California Can't Find Someone to Pull the Plug

CNN reports that anesthesiologists refused to play a role in executing California convicted murderer, Michael Angelo Morales.

Citing ethical concerns, two doctors refused to participate in the lethal injection. One of the drugs used in the deadly cocktail contains Pavulon, which is banned from use in animals "because it's supposedly painful."
[D]efense lawyers are saying, "Look, if you can't use it against animals, you can't use it against a human being."
Earlier, a District court judge ruled the state could go forward, but issued an order that "an anesthesiologist [had] to be there to make sure there's no prolonged suffering."

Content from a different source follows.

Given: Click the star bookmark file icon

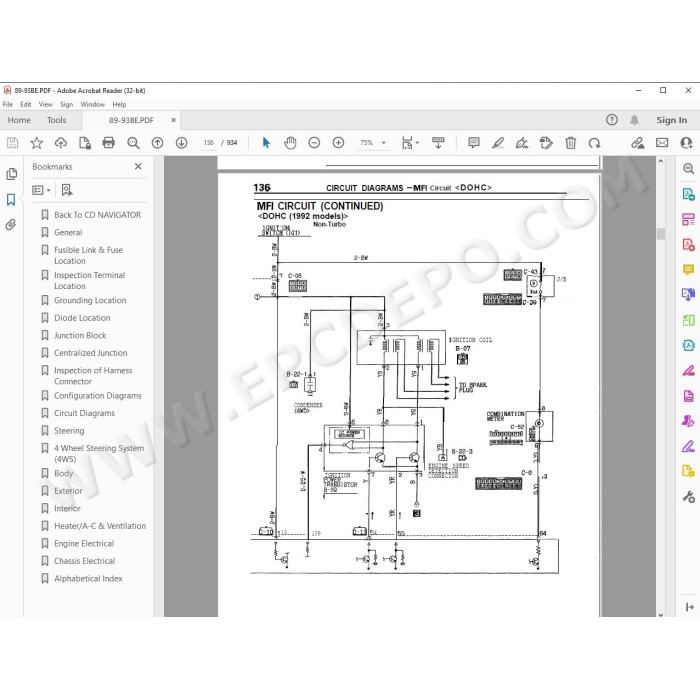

The good doctors object because if the guy is suffering, they would have to step in, revive the poor sap, and then whack him with another dose.
[T]he anesthesiologists said, "You know, we will participate, just monitoring his death, but we are not going to revive someone. We are not going to be part of a medical procedure that's a violation of the Hippocratic oath."
The state is now planning to execute Morales just using one drug. But as CNN senior legal analyst Jeffrey Toobin said, "[Y]ou know, it's [alot] harder than you think to execute somebody."

In recent weeks, the Supreme Court has stayed executions on the basis of its methodology. "[I]f this entire method is struck down, it could be years" before anyone is executed in the United States.

Hopefully by then, the public thirst for vengeance and blood will have waned.